Developers who wish to prevent this behaviour may override ''__clone()'' and throw an exception if they choose to.
namespace A {
private class PrivateClass
{
}
$original = new PrivateClass();
var_dump($original); // object(A\PrivateClass)#1 (0) {}
}
namespace {
$cloned = clone $original;
var_dump($cloned); // object(A\PrivateClass)#2 (0) {}
}
==== Reflection API ====
Developers can reflect on any class, interface or trait, regardless of visibility. Four new methods are added to ''ReflectionClass'':
* ''ReflectionClass::isPublic'' - Checks if the method is public.
* ''ReflectionClass::isProtected'' - Checks if the method is protected.
* ''ReflectionClass::isPrivate'' - Checks if the method is private.
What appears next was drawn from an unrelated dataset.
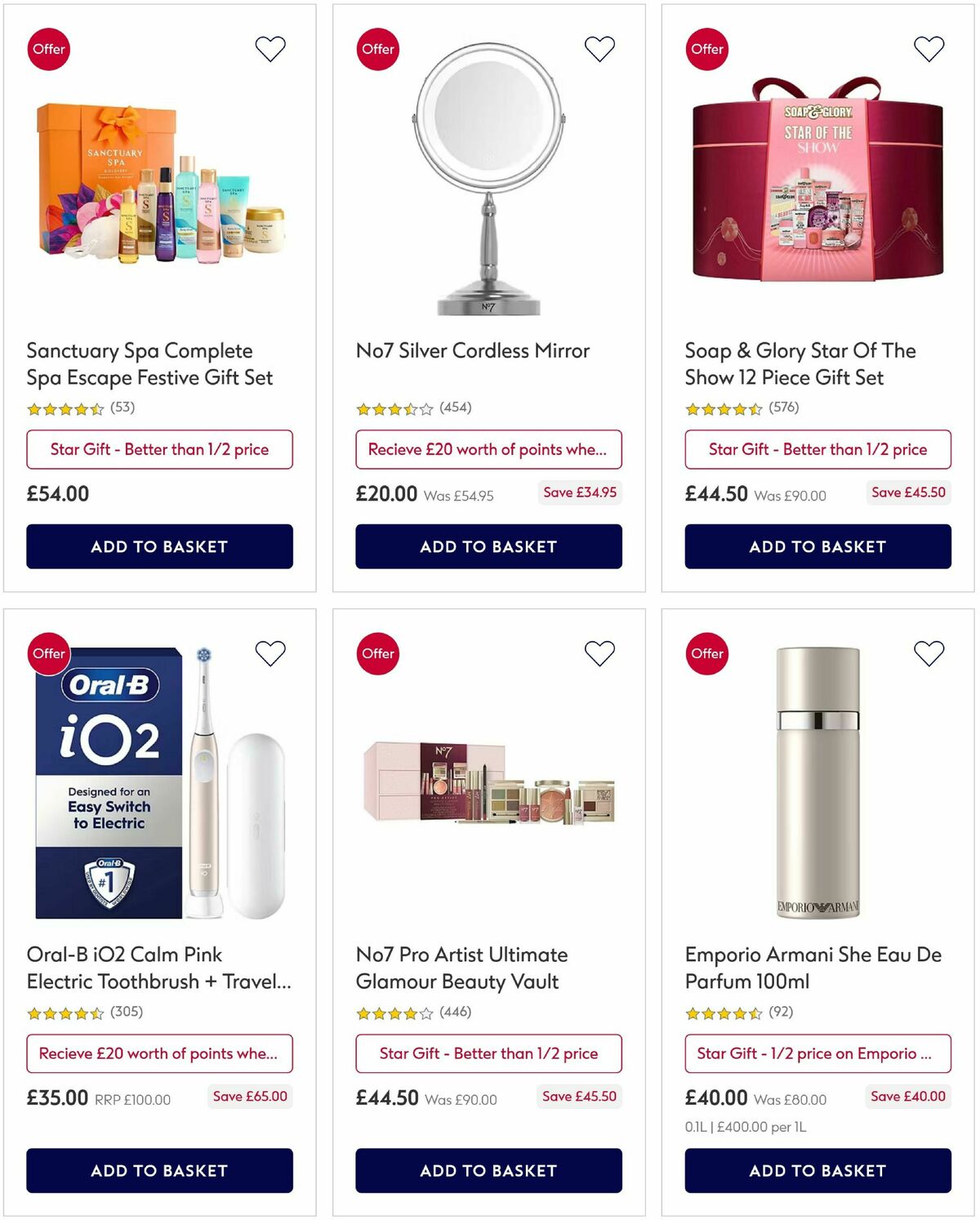
Task: Click the wishlist heart on the Sanctuary Spa gift set
Action: pyautogui.click(x=270, y=48)
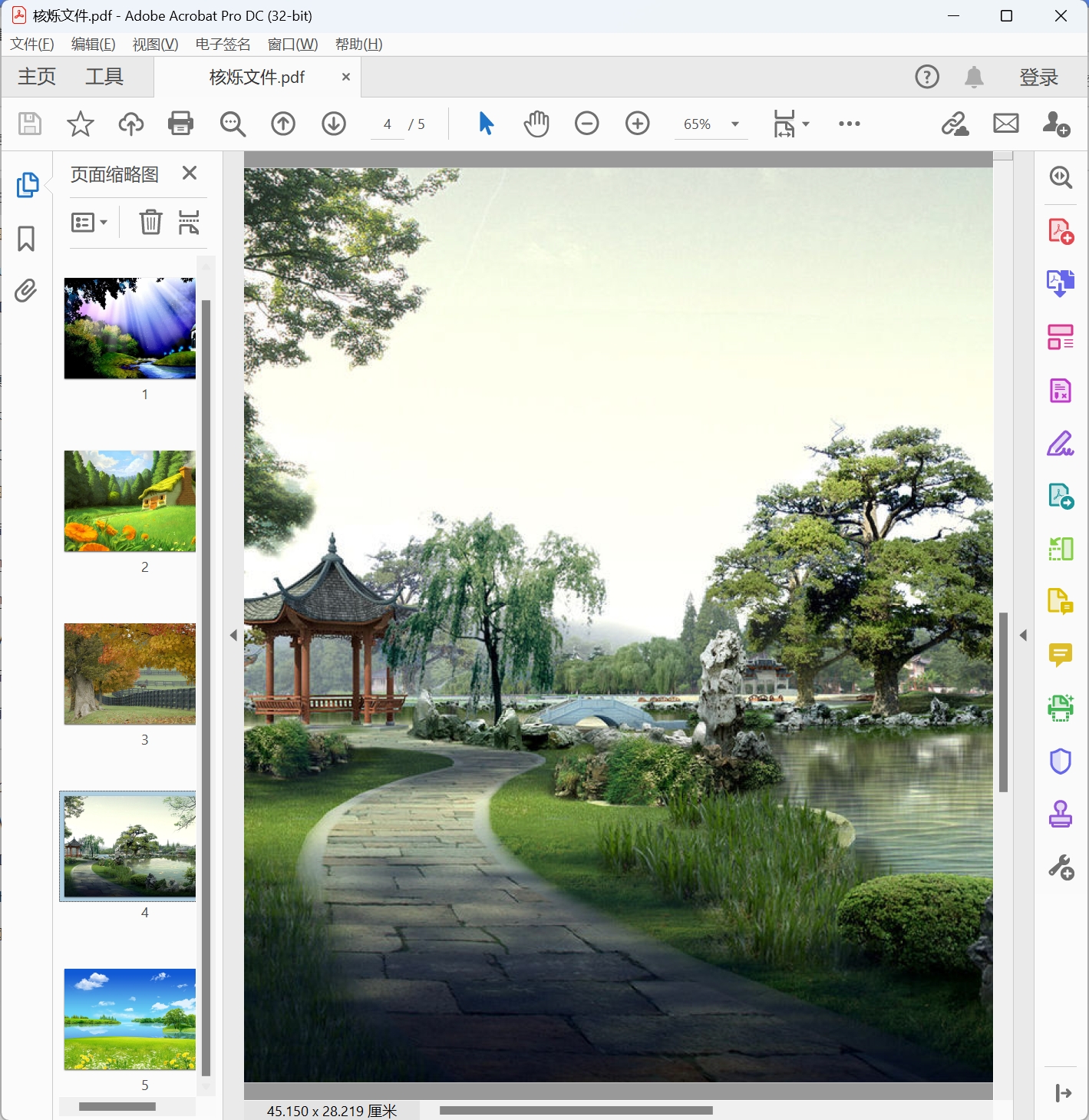Open the 视图 menu
The image size is (1089, 1120).
click(x=154, y=44)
* ''ReflectionClass::setAccessible'' - Set method accessibility.
namespace Example {
public class PublicClass {}
private class PrivateClass {}
protected interface ProtectedInterface {}
private trait PrivateTrait {}
}
namespace {
$a = new ReflectionClass('Example\PublicClass');
$a->isPublic(); // true
$a->isPrivate(); // false
$b = new ReflectionClass('Example\PrivateClass');
$b->isProtected(); // false
$b->isPrivate(); // true
$c = new ReflectionClass('Example\ProtectedInterface');
$c->isInterface(); // true
$c->isProtected(); // true
$c->isPrivate(); // false
$d = new ReflectionClass('Example\PrivateTrait');
$d->isTrait(); // true
$d->isPrivate(); // true
$d->isPublic(); // false
// Creating a new instance of a private class is disallowed
// unless you ReflectionClass::setAccessible(true)
$fail = $b->newInstance();
$b->setAccessible(true);
$success = $b->newInstance(); // legal
}
===== Implementation Details =====
TBD.
===== Open Questions =====
1. What operations should be fatal errors at compile time versus run time? For example, declaring a closure that instantiates a private class outside its namespace; when should this fail? As soon as declared or as soon as executed?
===== Backward Incompatible Changes =====
There are no backwards incompatible changes in this RFC. In many languages that support "namespace visibility", the default visibility is ''private''. To maintain backwards compatibility, the default visibility proposed by this RFC is ''public''. This RFC has no impact on current PHP codebases.
===== Proposed PHP Version(s) =====
PHP 7.4
===== RFC Impact =====
==== To Opcache ====
Someone more familiar with the Opcache components will need to review the implementation patch for this RFC to apply optimization and sanity check things.
===== Unaffected PHP Functionality =====
This RFC does not impact developers in any way. Current codebases can remain as-is and experience no change in behaviour. This is because non-modified classes, interfaces and traits are ''public'', by default.
===== Future Scope =====
TBD.
===== Proposed Voting Choices =====
Since this is a substantial language change, a 2/3rds majority is required.
===== Patches and Tests =====
TBD.
===== Implementation =====
After the project is implemented, this section should contain
- the version(s) it was merged into
- a link to the git commit(s)
- a link to the PHP manual entry for the feature
- a link to the language specification section (if any)
===== References =====
1. https://externals.io/message/33981
2. https://externals.io/message/45620
3. https://externals.io/message/51562
4. https://externals.io/message/66260
5. https://externals.io/message/79873
===== Rejected Features =====
Keep this updated with features that were discussed on the mail lists.